The task —
From the listing below, pull out the lines that hold "agent".

Data provided —

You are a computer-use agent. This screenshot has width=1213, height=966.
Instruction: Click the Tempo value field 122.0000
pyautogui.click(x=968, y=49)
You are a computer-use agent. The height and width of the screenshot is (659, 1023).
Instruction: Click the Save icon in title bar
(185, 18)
...
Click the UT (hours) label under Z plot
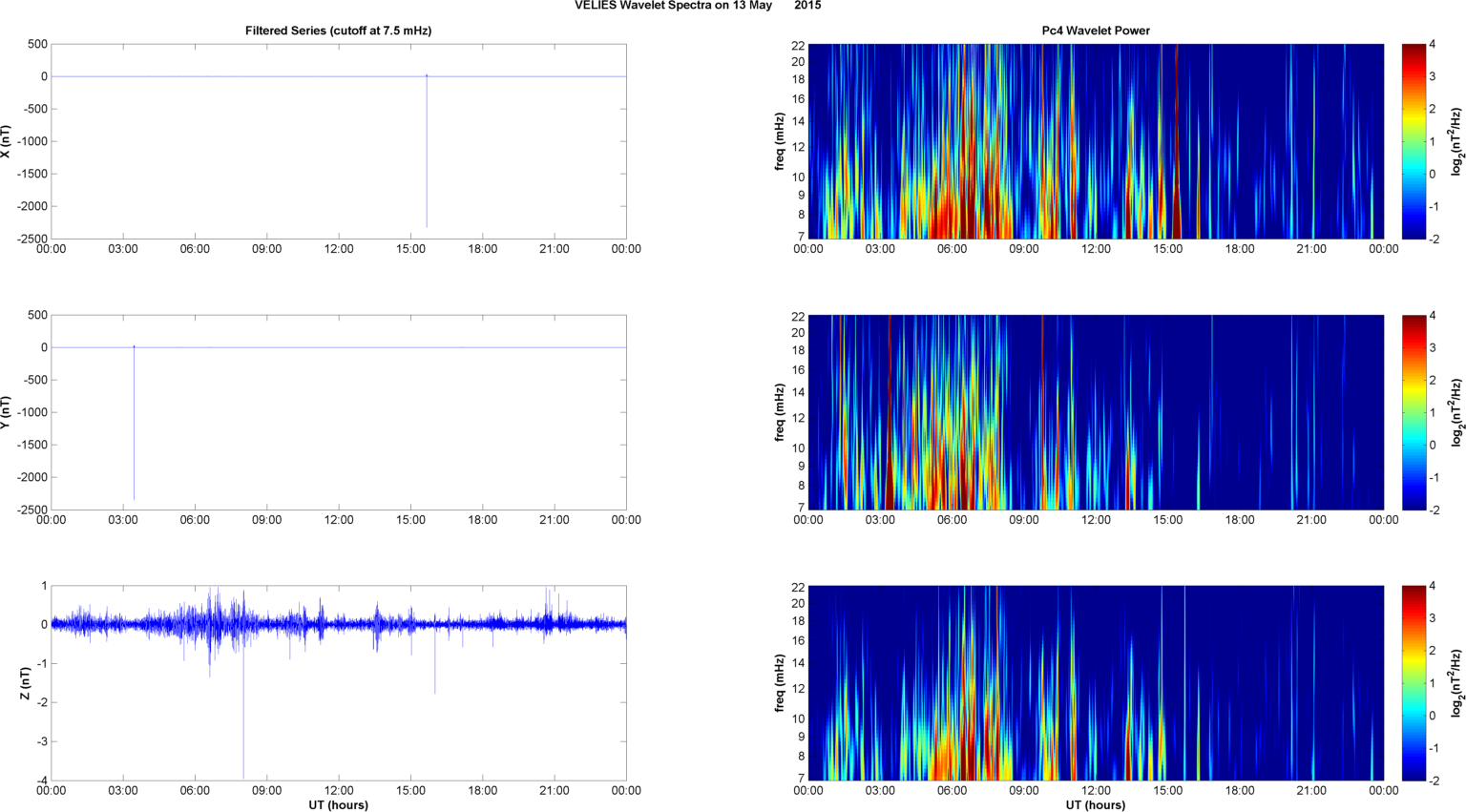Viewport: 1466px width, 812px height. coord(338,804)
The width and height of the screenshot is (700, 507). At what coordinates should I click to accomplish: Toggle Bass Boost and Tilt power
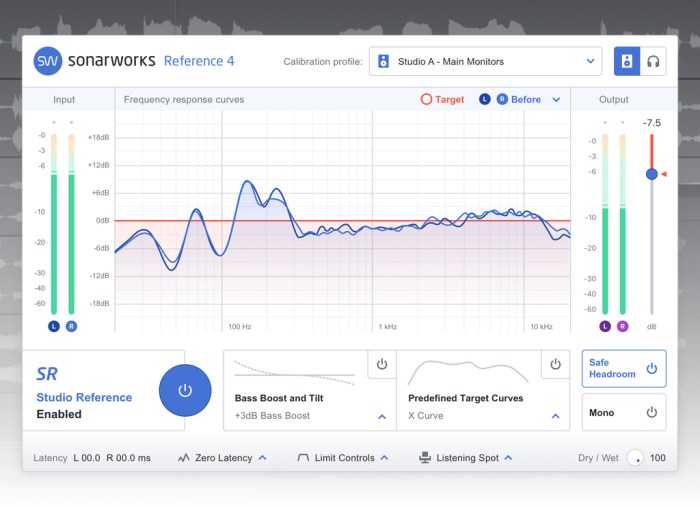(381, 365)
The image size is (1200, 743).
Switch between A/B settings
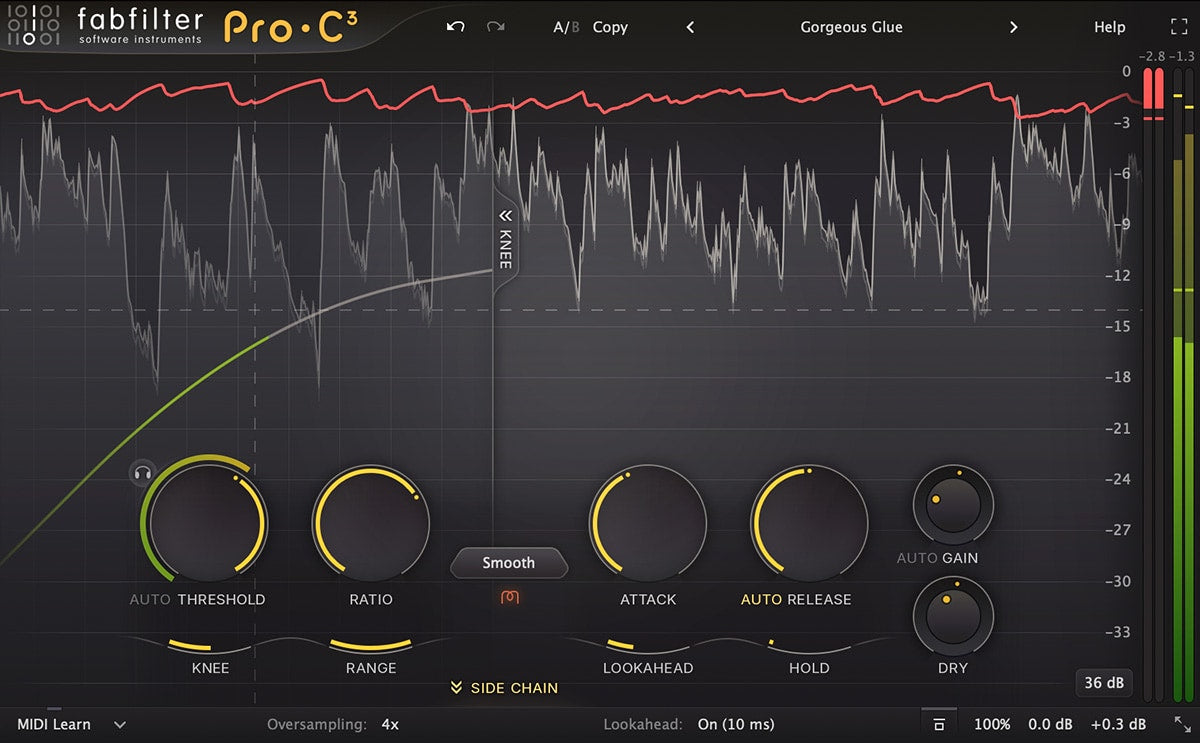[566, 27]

Solved exercise —
You are a computer-use agent. This screenshot has width=1213, height=966.
You are a computer-use agent. The height and width of the screenshot is (659, 1023).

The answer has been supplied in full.